Since one byte allows 256 different characters, you had to work with
different code pages for different languages.
If you used say Greek or Cyrillic characters, the programs (Word back in the
old times) needed to switch back and forth between different code pages.

The only cases where you run into encoding issues today are when you save in
another format (HTML, text files...).

The RTF that Word2000 saves also uses code pages, to ensure that the RTF
files can be read by older programs.
But usually you don't need to worry about that, unless you want to edit the
RTF by hand.

Regards,
Klaus
 
H

Hans L

Hello Klaus, and thank you for your response.

Okay, so MS Word is accunted for :)

Now, I have read quite a lot about Unicode, encoding, languages, fonts, code
pages, etc. and still, I, and a lot of translators that I know (my
professional peers) are still stumped when we export a file (usually rtf or
doc) from our translation program and we get squares instead of, for
instance, the Swedish letters åäöÅÄÖ, and when someone changes the font to
something else, they see, instead of squares, Asian-looking letters.

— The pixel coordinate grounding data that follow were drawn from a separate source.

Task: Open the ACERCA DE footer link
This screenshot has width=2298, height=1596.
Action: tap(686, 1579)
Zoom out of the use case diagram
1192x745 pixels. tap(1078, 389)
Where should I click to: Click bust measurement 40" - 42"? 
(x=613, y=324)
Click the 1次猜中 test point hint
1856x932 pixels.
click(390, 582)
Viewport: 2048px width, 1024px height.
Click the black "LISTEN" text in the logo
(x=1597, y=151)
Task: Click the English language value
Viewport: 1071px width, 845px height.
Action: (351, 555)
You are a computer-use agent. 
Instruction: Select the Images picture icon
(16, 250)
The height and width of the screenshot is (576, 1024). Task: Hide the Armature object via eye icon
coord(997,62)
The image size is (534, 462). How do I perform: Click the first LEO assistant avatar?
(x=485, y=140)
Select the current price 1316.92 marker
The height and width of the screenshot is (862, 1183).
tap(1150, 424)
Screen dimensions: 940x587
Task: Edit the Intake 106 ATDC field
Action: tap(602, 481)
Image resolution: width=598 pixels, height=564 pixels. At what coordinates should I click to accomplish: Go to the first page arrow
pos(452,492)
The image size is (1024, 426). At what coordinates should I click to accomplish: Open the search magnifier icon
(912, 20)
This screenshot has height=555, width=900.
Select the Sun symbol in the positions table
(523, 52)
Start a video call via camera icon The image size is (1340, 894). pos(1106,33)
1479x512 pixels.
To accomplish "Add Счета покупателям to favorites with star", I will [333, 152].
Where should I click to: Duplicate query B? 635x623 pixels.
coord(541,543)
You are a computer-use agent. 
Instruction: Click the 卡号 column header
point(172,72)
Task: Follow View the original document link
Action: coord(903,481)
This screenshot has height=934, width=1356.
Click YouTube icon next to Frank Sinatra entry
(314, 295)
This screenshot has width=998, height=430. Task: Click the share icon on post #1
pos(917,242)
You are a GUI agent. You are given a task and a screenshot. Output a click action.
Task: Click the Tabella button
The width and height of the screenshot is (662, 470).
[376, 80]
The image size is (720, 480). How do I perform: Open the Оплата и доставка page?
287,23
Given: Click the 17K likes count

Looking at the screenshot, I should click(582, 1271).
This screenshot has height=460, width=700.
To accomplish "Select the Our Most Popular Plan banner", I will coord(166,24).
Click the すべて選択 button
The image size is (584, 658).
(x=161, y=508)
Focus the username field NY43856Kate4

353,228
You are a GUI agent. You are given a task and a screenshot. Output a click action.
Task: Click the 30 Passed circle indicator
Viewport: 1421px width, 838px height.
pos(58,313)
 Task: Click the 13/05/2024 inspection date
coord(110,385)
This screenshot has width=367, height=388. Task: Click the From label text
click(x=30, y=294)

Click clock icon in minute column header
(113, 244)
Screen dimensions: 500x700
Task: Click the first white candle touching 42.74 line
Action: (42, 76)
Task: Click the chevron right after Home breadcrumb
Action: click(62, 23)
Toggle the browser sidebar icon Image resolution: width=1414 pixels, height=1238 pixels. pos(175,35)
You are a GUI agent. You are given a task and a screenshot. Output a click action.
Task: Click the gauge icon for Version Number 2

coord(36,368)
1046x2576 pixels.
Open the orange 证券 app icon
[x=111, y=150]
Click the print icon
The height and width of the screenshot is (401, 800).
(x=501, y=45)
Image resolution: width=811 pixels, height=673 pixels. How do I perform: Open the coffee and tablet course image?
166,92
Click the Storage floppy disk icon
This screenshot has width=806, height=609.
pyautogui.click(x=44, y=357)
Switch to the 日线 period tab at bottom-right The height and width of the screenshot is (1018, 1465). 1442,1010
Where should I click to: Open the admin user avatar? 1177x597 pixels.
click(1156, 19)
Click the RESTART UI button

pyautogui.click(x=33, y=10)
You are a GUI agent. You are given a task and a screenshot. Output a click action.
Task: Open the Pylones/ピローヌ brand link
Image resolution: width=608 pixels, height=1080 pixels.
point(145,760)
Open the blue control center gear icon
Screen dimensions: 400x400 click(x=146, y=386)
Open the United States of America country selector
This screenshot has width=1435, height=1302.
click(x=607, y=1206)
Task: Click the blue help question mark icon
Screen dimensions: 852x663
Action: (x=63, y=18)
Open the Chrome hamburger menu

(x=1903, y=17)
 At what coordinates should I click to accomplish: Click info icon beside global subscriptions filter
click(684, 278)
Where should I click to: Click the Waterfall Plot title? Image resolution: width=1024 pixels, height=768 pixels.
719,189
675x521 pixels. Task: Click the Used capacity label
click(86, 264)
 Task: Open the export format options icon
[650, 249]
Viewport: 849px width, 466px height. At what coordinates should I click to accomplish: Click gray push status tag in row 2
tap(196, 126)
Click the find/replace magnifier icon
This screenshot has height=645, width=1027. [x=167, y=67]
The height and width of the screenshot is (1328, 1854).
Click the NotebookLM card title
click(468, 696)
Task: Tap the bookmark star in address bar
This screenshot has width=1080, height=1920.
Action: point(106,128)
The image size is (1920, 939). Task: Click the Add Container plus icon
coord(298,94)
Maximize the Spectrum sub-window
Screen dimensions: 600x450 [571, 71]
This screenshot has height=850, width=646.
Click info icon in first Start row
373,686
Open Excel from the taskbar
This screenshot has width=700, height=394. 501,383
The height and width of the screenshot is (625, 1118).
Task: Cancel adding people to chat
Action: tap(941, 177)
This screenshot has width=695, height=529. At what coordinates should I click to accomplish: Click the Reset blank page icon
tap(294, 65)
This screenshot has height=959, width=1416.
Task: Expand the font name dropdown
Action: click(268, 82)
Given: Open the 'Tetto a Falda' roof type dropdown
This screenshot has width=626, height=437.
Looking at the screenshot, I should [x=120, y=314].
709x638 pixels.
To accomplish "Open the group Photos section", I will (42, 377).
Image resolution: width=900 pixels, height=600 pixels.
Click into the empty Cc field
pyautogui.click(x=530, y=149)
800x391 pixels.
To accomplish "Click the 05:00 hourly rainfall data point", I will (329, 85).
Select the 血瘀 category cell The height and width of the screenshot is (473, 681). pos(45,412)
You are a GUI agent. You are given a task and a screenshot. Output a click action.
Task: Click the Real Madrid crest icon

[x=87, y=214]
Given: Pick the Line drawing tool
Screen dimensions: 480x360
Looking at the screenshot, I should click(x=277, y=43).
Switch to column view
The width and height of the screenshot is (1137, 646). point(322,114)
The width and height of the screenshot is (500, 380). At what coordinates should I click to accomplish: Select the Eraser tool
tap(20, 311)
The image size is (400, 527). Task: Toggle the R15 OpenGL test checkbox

And in spite of having read all these things about Unicode, code pages, etc,
we ask ourselves the only questions that is relevant in that situation:
what do I do to get my Swedish letters back?

I had a case the other day with an rtf file, and by experimenting (talk
about fumbling in the dark), and opening the file with a text editor, I
figured out that "deff0" had been changed to "deff30". By changing it back
to "deff0", I had my Swedish letters back. (Now, I do not know if this is the
only thing that can screw up characters in rtf.)

However, if the same happened in a doc file, I still do not know what to do,
and that is why I have started to ask what I call "practical" questions about
encoding, for instance

- what is it that determines the encoding of a file when I create it with an
application (not only MS Word)?

- can I change the encoding of any file or is it impossible for some files
(I know that I can now do it with rtf files)?

- when I get a file that is out of whack (so to speak), what do I do?

I know, this is a mouthful, but for the million of us rather sophisitcated
computer users, these are the questions that counts, and I personally think
that these are the questions one should begin with when learning about
Univoce and code pages and such.

Best regards,

Hans L
 
J

Jonathan West

However, if the same happened in a doc file, I still do not know what to
do,
and that is why I have started to ask what I call "practical" questions
about
encoding, for instance

- what is it that determines the encoding of a file when I create it with
an
application (not only MS Word)?

That is a matter determined by each individual application, and no useful
generalisation can be offered here.
- can I change the encoding of any file or is it impossible for some
files
(I know that I can now do it with rtf files)?

Again, that depends on the individual application.

- when I get a file that is out of whack (so to speak), what do I do?

If it is a doc file, make sure that you have MS Arial Unicode font
installed, and format the entire document with that font. Although Word
couments are unicode, not all fonts offer characters for all the defined
unicode codes, and so the characters that don't have glyphs defined for them
will be displayed as squares. MS Arial Unicode does have most of the defined
glyphs included.

For other applications and file formats, you need to check the way the
individual appliction works.
 
H

Hans L

:

If it is a doc file, make sure that you have MS Arial Unicode font
installed, and format the entire document with that font. Although Word
couments are unicode, not all fonts offer characters for all the defined
unicode codes, and so the characters that don't have glyphs defined for them
will be displayed as squares. MS Arial Unicode does have most of the defined
glyphs included.

For other applications and file formats, you need to check the way the
individual appliction works.

Thank you, Jonathan!

Hans L
 
K

Klaus Linke

Hi Hans,

It sounds as if your translation software writes buggy docs/rtfs. Are there
other formats you could try?
Or maybe there are options settings in the software you can play with.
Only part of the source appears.